Tareas a realizar
1. Responde estas preguntas sobre el relato de la despedida del recluta:
(a) ¿De quién se despidió en último lugar quien narra?
(b) ¿En qué calle estaba alineado cuando vio a su madre torcer la esquina del Molino?
(c) ¿Qué orden dio el sargento antes de que las tres filas rompieran marcha?
2. Prolonga el relato de la despedida del recluta a partir de su última oración.

Texto de la página
______________________________

A mí me dio alegría; a mi madre, cuando se lo dije, no. Al despedirme de todos, estaba emocionado. ¡Qué cambio iba a experimentar mi vida! Sería para bien o para mal, un interrogante que creo que todo el que ha vivido esa situación habrá experimentado. Mi madre fue la última de quien me despedí. Ella mojó mis mejillas con sus lágrimas. Sentí ese calor de su pecho al abrazarme, como tantas veces de niño lo había sentido y hasta creo que sentí el precipitado latir de su corazón. Estaba alboreando el día, cuando el Paseo Bajo estaba cuajado de reclutas. Los escoltas todos preparados, los sargentos pasando lista y alineándonos. Se escuchaba a algunos reclutas balando guasonamente, de cachondeo. Con todos estos preliminares, eran las diez de la mañana y seguíamos allí. Estaba alineado en la calle de la Cárcel, cuando vi a mi madre torcer la esquina del Molino (donde hoy está el Hogar del Pensionista) con sus ojillos vivos y pequeños, y enseguida me vio. De nuevo, nos abrazamos. Fue un instante. El sargento dijo «De frente» y las tres filas rompimos marcha calle arriba; y mi madre, velada su vista por las lágrimas, levantaba su mano para despedirme, pero a mí me pareció más una bendición.

______________________________

Datos proporcionados

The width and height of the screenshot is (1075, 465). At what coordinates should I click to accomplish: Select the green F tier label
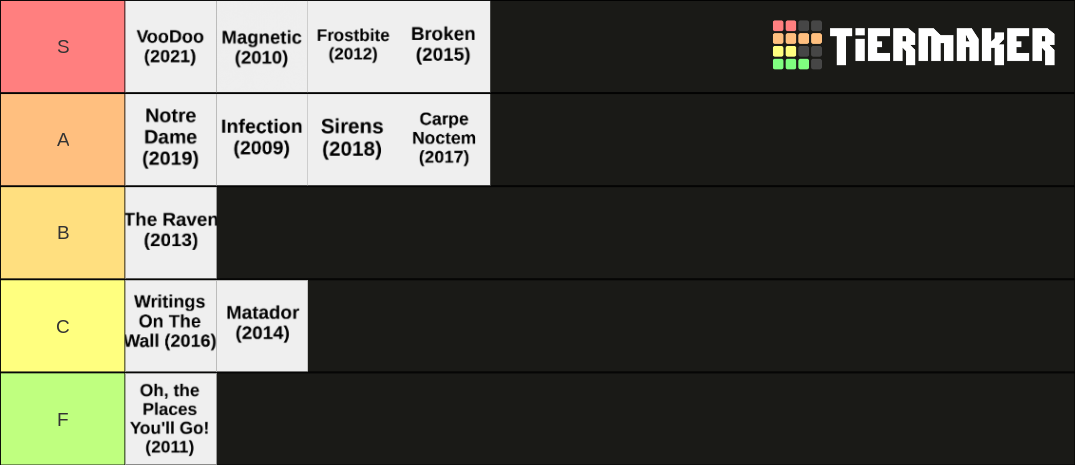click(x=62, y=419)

______________________________

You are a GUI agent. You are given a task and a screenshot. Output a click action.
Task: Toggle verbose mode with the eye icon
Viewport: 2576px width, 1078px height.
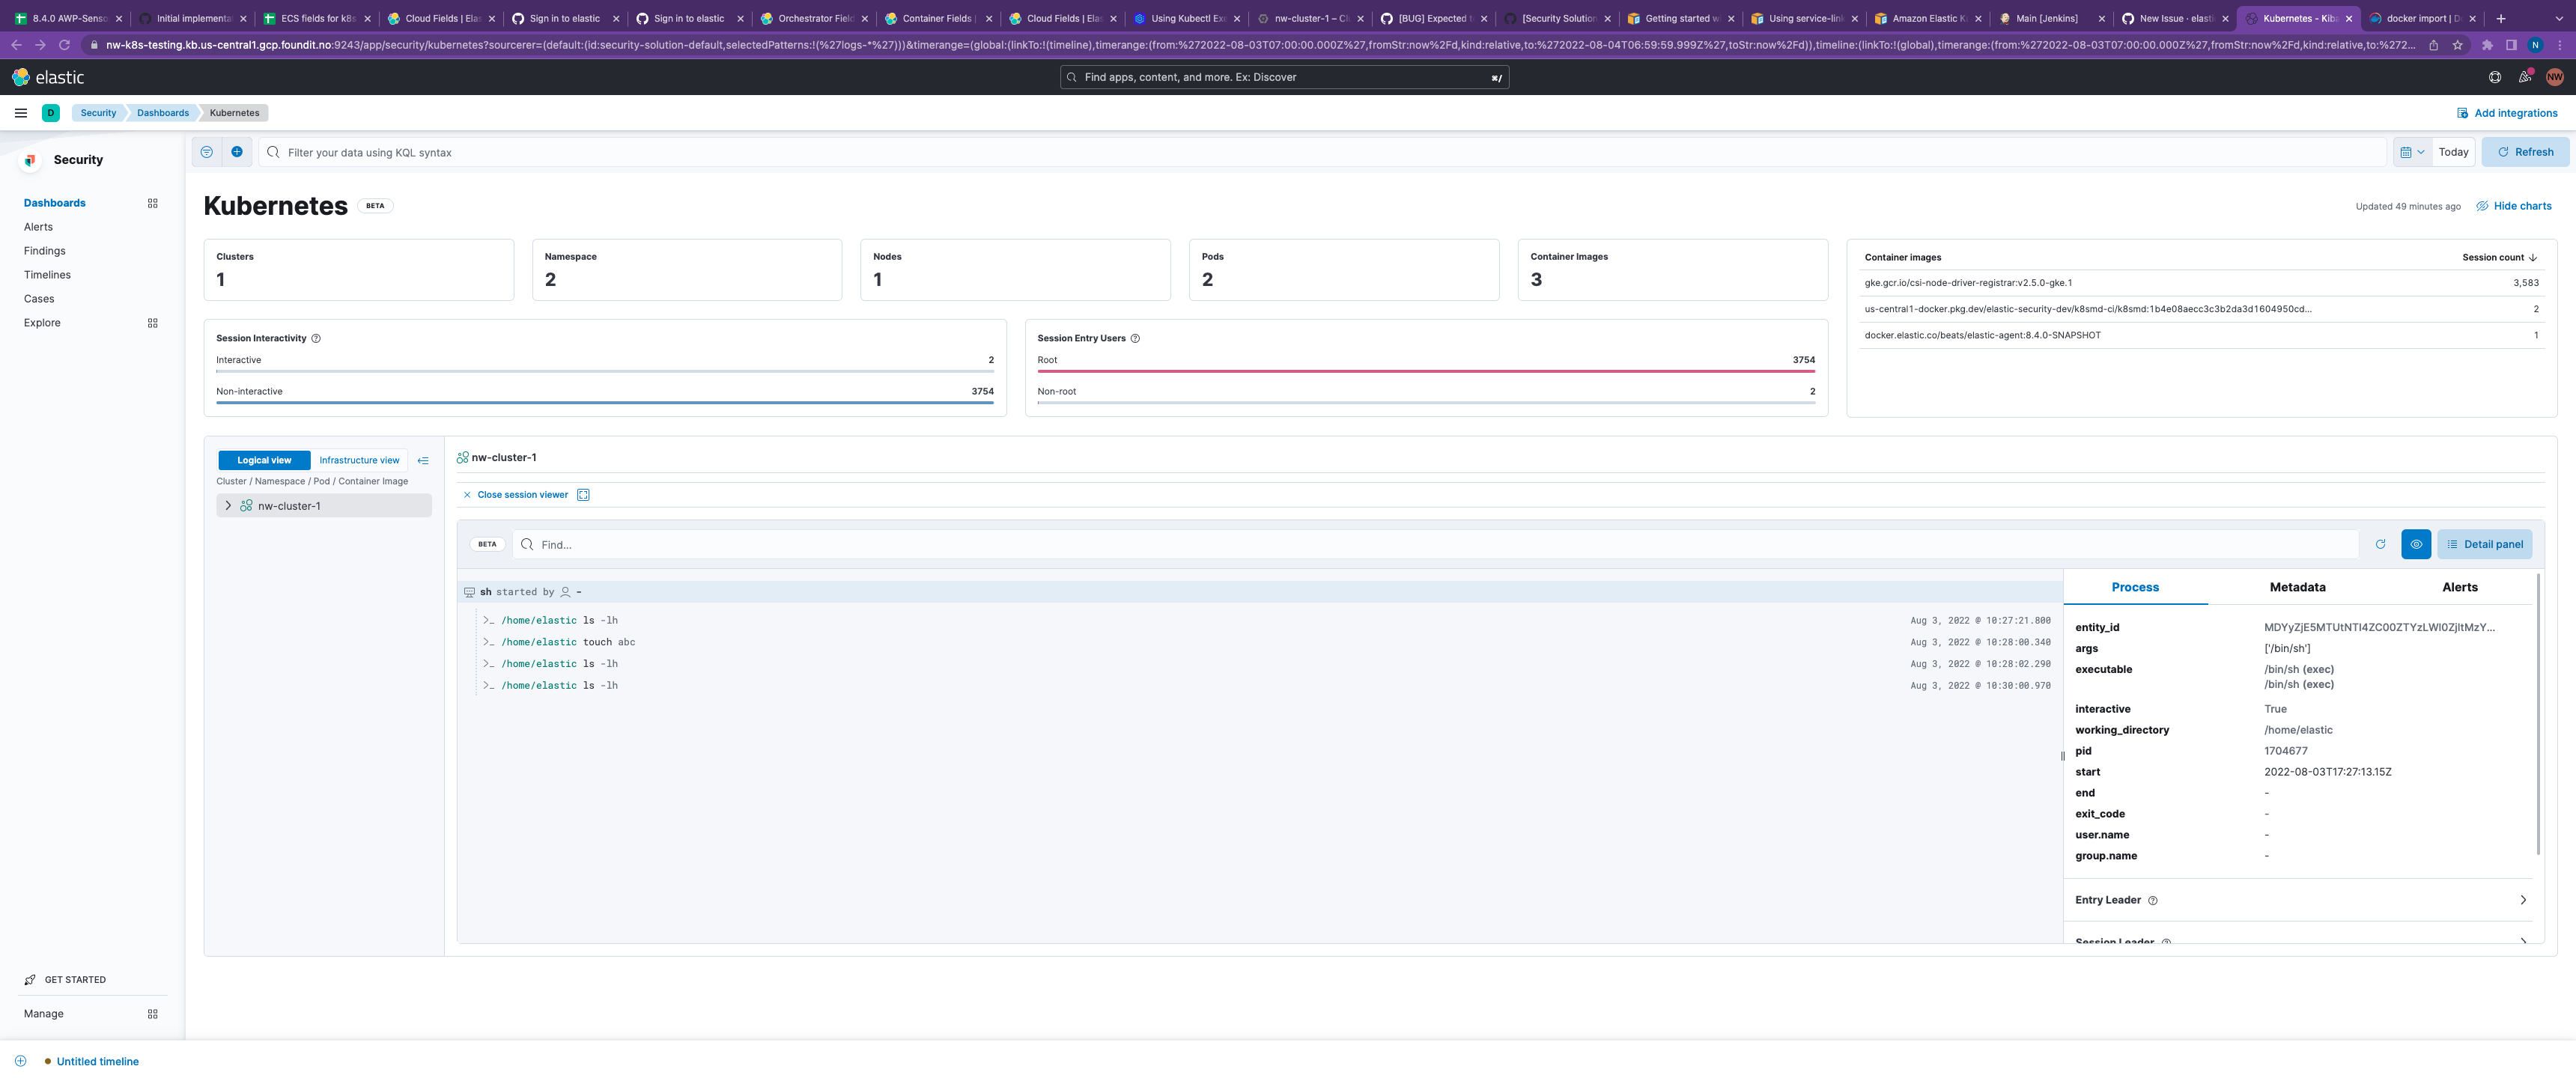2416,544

______________________________

Respuestas por tarea
1.
(a) De su madre.
(b) En la calle de la Cárcel.
(c) «De frente».

2.
De la estación salimos a medio día. En vagones de mercancías, nos acomodaron. Cuando el lento y viejo tranvía empezó a andar, de nuevo se escuchó el balar de los reclutas, pues, queramos o no, todos íbamos un poco aborregados. Cuando el jefe de estación de Canena cambió el color rojo de su bandera por el verde, el tranquilo y lento convoy de varios vagones se puso en marcha más rápido que de costumbre, quizás por la inercia y el suave declive que hace el terreno hasta llegar al Balneario de San Andrés. En ese momento, me vinieron a la memoria mis padres, mis hermanos, mi pueblo… Todo se había quedado atrás y el recuerdo trajo un no sé qué interior, que hizo fluir a mis ojos dos lágrimas y a mi garganta un nudo que parecía que me iba a cortar la respiración. «¿Tú eres el que tenía ganas de marchar…?», parecía decirme el subconsciente, esa voz interna que todos tenemos y que te dice la verdad sin engañarte. Me levanté del suelo del vagón, respiré hondo, miré por la pequeña abertura de la puerta, vi el azul del cielo, los grises olivos en flor que rápidos pasaban para atrás, los ribazos verdes de la carretera, haciendo honor a la estación en que estábamos. Con disimulo, me sequé las lágrimas y me prometí a mí mismo echarle más valor a la vida y acoger los aconteceres con calma y resignación.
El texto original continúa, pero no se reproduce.